** Exercise requirements **
Find the line with "Where should I" in the records below, then please transcribe it and every later line exactly, omitting the pictures and adding nothing.

** Input data **

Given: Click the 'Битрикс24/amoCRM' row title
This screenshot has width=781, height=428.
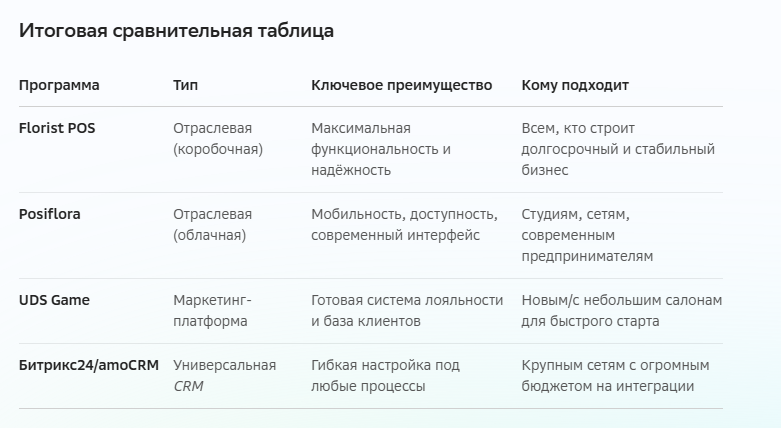Looking at the screenshot, I should pyautogui.click(x=89, y=365).
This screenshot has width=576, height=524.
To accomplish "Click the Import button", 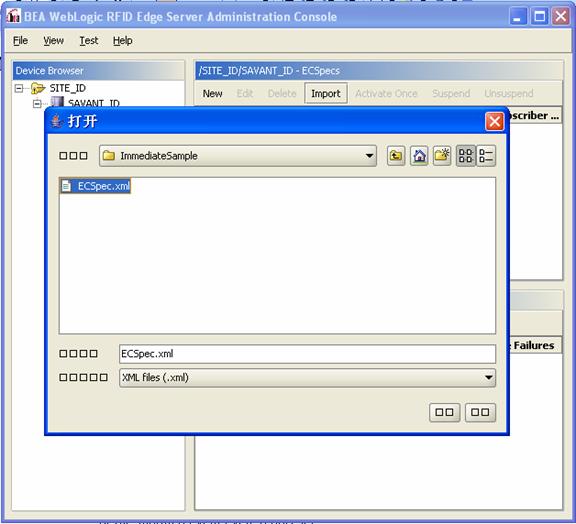I will click(x=326, y=94).
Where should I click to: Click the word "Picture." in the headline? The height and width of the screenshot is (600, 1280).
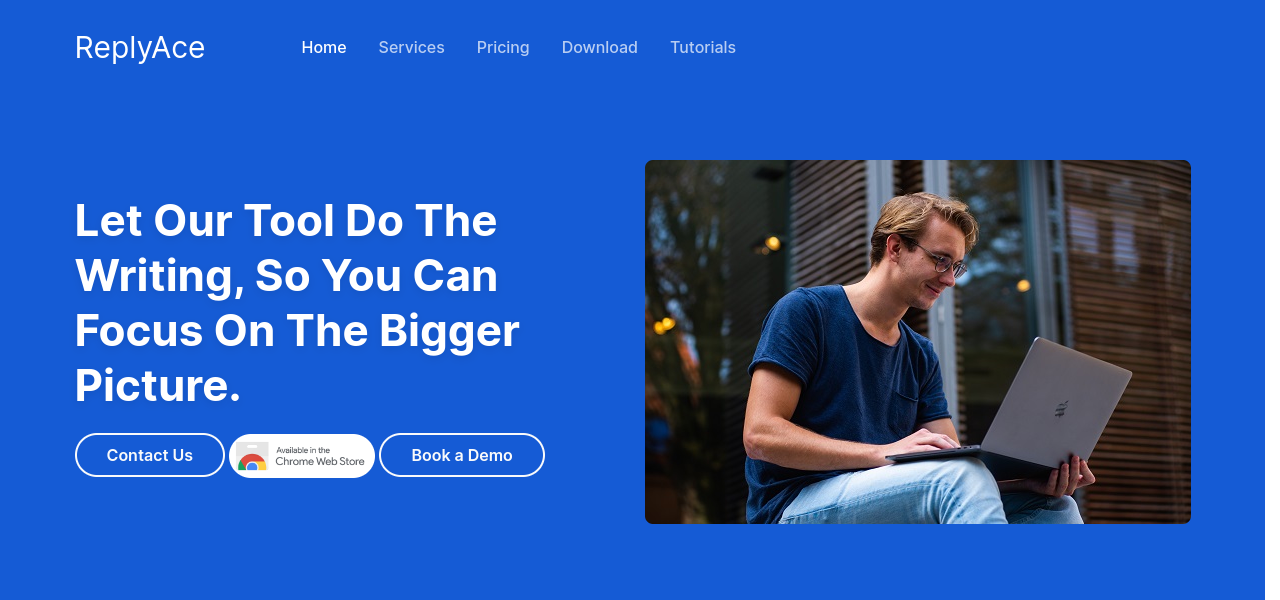click(158, 385)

** Result for this task **
Where should I click to: Click the word "Picture." in the headline? The height and width of the screenshot is (600, 1280).
click(158, 385)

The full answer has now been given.